Ushna Shah has something to say to haters criticising the colour of her hands
It's 2022 and we still can't let go of our problematic obsession with white skin. Where's the evidence you ask? It's in the comment section underneath actor Ushna Shah's recent Instagram post.
The Parizaad actor shared multiple pictures from her trip to Austria, including one of her hand holding an ice cream cone. "I got to see some European history. They got to see a brown person," Shah wrote in the caption. Unfortunately not everyone shared her pride in the comment section.
Some users posted unkind comments about the colour of Shah's hands, calling them "dark" and in need of alteration. Others asked the actor to use makeup or a filter to whiten her hands.
"Everything else is fine ma'am but maybe you forgot to apply a filter on the picture with the cone, your hand looks lovely," an Instagram user said mockingly.
"Sister, you should apply makeup on your hands too, they're very dark," said another user.
The actor didn't take long to respond to the hate. She owned her brown skin with pride, calling users out for clinging to Eurocentric ideals of beauty. She reposted the ice cream cone photograph on her Instagram Story and pointed out why her "tanned hands" appear as they do.
Shah said, "The amount of nonsense comments from my fellow brown-skinned Pakistanis about the colour of my hands in this picture. I drive, I walk in the sun, I am tanned. I am a BROWN PERSON."

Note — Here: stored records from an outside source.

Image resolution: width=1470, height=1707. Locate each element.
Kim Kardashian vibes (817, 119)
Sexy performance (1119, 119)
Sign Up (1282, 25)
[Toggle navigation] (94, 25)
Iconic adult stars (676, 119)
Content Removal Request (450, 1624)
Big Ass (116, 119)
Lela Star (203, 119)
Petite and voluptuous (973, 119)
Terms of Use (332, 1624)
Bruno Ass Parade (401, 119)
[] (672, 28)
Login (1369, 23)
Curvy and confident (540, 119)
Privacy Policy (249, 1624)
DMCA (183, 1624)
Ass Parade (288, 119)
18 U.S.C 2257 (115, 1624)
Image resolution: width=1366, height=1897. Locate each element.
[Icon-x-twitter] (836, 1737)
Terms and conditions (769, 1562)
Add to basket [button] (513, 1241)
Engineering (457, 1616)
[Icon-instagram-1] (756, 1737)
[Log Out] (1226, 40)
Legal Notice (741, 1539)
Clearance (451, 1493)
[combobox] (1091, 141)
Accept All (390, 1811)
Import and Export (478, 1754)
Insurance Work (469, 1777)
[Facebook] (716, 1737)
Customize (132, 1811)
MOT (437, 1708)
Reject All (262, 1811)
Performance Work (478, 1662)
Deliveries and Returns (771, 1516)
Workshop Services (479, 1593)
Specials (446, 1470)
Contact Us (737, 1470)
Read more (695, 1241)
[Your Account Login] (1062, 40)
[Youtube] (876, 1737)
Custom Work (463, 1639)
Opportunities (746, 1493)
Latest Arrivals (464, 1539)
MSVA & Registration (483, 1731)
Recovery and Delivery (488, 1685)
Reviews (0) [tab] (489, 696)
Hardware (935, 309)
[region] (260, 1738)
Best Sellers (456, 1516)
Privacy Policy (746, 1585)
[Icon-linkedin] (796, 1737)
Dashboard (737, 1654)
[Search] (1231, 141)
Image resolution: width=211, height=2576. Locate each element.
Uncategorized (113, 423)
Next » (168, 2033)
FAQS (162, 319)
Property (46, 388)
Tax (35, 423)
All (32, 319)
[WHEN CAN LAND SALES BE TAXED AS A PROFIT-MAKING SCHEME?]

"My beautiful brown skin tanned hands look amazing with my pink nails why would I hide or filter [th]em?" she went on, asking users to move on from their colonial past. "Leave the servitude of the British, it's been a long time to 1947."
Shah hasn't been the celebrity who has voiced pride in their skin tone. In 2019, actor Mushk Kaleem posted on Instagram that she will not longer entertain clients who ask her to 'whiten up' for shoots. "No, I'm not a pearlescent white-skinned girl, I'm dusky and bronze. To all the clients who book me for shoots and then expect me to douse myself in lighter makeup to make me look 'acceptable for lawn', I'd rather you not book me at all," she wrote.
Kaleem added: "My skin colour defines me, it's who I am, so if you feel like you need to whiten me up so that I match the 'requirements of the brief, or the shoot' or 'because Lahoris have issues with dark models for summer lawn' or whatever, please don't consider me for your shoots."
It is good to see Shah and others stand up to haters and own their skin tone with pride. Beauty comes in all shapes, forms — and skin colour, contrary to what biased beauty standards will have you believe. It's time to start taking pride in our skin tones and stop belittling people because of how they look.